A significant body of research has dealt with the usage of dominant frequency to identify drivers of atrial fibrillation, despite evidence that DF has unpredictable performance with irregular electrograms with variable voltage23 and correlates poorly with CL measurements.8,6 Comparison with DCL shows that DF performs poorly returning measurement differences of > 20 ms in case of electrograms with lower consistency. Furthermore, while DF requires careful processing of signals prior to analysis to remove QRS, the DCL algorithm is less influenced by the outstanding, far slower, far-field QRS signals.

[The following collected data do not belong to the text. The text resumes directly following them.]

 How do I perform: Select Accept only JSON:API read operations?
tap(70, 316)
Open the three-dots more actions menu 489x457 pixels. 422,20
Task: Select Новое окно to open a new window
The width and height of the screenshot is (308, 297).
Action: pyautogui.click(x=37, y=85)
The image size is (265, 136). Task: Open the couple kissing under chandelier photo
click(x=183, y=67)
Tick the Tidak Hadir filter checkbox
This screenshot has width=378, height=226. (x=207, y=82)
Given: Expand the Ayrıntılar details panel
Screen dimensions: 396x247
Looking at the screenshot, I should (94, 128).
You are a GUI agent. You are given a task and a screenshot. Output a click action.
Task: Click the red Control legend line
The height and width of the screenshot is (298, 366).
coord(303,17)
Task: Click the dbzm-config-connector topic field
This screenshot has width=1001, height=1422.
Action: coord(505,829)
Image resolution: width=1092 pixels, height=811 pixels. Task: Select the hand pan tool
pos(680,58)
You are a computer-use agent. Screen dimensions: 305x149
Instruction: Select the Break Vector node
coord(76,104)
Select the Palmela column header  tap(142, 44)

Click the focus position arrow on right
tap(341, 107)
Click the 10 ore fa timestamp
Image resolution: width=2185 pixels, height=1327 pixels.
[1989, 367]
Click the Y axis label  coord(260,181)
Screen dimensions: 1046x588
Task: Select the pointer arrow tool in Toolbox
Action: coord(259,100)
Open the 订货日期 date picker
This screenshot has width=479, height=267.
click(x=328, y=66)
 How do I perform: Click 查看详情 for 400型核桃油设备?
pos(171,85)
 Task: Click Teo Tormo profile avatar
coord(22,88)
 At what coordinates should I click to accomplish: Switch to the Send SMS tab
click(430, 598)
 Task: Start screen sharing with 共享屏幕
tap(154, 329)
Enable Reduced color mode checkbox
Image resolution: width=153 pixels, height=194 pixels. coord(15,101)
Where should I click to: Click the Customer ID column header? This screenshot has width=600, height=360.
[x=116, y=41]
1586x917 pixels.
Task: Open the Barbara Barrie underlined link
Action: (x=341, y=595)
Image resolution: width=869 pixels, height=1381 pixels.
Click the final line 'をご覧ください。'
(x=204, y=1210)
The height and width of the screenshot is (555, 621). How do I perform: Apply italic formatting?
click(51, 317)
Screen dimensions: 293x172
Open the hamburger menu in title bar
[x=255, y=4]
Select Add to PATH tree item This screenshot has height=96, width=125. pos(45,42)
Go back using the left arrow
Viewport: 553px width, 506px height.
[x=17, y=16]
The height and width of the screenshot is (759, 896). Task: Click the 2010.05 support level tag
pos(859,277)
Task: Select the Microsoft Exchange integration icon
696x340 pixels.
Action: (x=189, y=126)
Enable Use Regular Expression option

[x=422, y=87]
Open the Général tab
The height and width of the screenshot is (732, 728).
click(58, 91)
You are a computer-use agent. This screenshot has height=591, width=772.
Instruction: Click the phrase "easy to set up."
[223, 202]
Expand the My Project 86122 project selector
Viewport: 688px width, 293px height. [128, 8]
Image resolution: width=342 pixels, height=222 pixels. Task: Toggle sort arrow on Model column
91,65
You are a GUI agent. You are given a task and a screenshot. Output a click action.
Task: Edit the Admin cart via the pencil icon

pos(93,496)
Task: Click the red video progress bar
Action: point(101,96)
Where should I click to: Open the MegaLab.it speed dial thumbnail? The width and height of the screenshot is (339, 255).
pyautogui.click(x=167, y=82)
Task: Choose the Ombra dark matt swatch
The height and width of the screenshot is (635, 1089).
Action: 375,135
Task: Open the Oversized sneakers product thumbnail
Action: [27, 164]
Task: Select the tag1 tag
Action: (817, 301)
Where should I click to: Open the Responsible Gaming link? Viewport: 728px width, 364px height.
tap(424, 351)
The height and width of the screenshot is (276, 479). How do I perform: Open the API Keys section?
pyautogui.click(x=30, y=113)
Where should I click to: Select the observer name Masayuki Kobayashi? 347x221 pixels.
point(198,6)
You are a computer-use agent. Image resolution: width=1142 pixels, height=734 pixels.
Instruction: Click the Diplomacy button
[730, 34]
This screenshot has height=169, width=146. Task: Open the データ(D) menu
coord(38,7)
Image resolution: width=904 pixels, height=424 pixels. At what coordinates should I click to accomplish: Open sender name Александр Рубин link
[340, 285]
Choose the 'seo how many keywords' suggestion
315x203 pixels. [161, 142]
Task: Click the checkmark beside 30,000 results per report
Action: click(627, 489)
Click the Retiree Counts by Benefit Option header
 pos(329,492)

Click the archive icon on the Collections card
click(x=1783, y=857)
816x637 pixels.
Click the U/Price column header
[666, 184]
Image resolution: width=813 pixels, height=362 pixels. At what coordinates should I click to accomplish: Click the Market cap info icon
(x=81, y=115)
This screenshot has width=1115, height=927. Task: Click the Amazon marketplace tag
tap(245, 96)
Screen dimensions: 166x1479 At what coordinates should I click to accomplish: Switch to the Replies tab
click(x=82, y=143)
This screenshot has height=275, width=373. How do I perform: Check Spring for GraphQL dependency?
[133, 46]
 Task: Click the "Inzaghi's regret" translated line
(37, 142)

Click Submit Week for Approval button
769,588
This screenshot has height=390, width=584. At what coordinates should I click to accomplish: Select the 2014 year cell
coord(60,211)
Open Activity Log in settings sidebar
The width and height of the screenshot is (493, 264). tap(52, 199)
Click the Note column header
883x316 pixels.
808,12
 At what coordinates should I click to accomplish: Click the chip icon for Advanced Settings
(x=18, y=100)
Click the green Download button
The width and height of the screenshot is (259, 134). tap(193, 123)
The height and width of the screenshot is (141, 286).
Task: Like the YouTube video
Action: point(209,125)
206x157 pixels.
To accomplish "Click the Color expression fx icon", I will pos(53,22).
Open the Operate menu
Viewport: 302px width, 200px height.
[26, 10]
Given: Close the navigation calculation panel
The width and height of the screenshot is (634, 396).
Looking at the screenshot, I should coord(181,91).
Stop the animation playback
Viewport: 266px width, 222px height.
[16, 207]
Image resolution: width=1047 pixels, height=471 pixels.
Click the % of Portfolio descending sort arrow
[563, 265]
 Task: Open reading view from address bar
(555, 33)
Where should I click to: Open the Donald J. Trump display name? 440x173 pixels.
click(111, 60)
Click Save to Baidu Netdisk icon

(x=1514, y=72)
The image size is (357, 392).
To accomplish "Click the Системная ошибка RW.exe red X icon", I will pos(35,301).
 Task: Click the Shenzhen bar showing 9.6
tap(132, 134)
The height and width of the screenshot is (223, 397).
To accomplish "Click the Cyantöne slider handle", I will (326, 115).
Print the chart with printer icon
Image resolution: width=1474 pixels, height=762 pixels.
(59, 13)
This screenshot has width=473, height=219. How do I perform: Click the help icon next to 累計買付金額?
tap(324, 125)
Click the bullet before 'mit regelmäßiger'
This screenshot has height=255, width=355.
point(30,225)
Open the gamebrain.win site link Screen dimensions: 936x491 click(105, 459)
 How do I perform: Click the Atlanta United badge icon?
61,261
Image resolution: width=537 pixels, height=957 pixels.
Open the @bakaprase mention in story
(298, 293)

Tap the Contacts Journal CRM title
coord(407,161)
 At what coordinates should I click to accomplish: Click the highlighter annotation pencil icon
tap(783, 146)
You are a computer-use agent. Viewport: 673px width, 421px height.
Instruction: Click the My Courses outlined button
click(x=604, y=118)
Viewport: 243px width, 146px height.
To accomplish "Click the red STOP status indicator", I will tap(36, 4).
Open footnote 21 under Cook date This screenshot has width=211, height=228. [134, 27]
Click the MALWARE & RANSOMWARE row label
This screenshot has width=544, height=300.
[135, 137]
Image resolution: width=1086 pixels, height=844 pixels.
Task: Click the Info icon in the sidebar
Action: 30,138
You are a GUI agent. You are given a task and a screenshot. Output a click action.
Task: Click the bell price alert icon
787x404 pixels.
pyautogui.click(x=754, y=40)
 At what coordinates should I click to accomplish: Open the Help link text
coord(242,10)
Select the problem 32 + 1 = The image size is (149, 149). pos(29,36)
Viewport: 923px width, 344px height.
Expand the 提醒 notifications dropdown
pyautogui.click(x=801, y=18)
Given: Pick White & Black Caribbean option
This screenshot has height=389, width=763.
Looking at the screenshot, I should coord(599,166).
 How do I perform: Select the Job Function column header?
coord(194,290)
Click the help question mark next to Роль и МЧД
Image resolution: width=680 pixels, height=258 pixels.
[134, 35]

Simple averaging has been used as the gold standard methods in all previous publications measuring cycle length,13,16,20,25,18 it has significant limitations for high scale usage due to the manual annotation and pre-selection of electrograms. We have shown that our method is similarly capable of returning a cycle length as simple averaging, with the significant difference of the potential for automation, and the potential for determining DCL without pre-selection of electrograms based on quality.

Limitations

We recognise the limitations of our study. Our low patient numbers, and resultant low electrogram segment numbers may affect the reproducibility of measurements. We collected data from 7 patients only and although signals were annotated from several different locations in the LA, complete LA maps were not analysed and segment length was limited to 8 s due to the time consuming nature of manual annotation. We recognize manual annotation as a significant limitation to the automation of this algorithm and realise that manual annotation introduces a measure of subjectivity. We are making efforts to fully automate the entire process. Due to the anatomy of the LA, some areas were more difficult to reach, therefore there was significant difference between patients, regarding the number of segments collected from certain regions. As with any study using contact mapping, intermittent contact with the LA endocardium may lead to intermittent signals. The DCL algorithm was developed to take into account intermittent signals and still return a relevant value. Rapid and regular DCL gives a good indication of possible driver regions but wavefront direction was not assessed. Although there are certain studies that indicated the role of transient rapid activity in the perpetuation of psAF, rapid activity has not been directly shown to play a role in driving AF. By using DCL from 80 to 250 ms, we excluded heavily fractionated signals, that may, in theory, represent drivers. By the exclusion of these excessively short DCLs we focused on distinct sharp deflections that may be identified as DCL with more certainty. We also acknowledge that by choosing rapid peaks ≥ 50% in size compared to the largest peak we introduced a bias towards shorter, more rapid bursts of activity.

Conclusions

This work provides an introduction of DCL, an algorithm to describe local activation rates in psAF, with a view to identifying non-pulmonary vein drivers. The algorithm calculates DCL directly from detections of bipolar activations, and with the addition of rapid cluster cycle length, has the potential to identify transient, as well as temporally stable driver regions. Uniquely, the annotation length to segment length relationship is able to inform the operator about the quality of electrograms used to determine the DCL value, thereby identifying areas that would benefit from additional interrogation. DCL-OI highlights highly organised activity where the DCL cycle length takes up a significant proportion of the electrogram, and might play a significant role in sustaining psAF, directing the operator to potentially relevant areas for ablation. An automated technique of reliable and consistent annotation and automation of our algorithm is needed for widespread implementation of DCL mapping.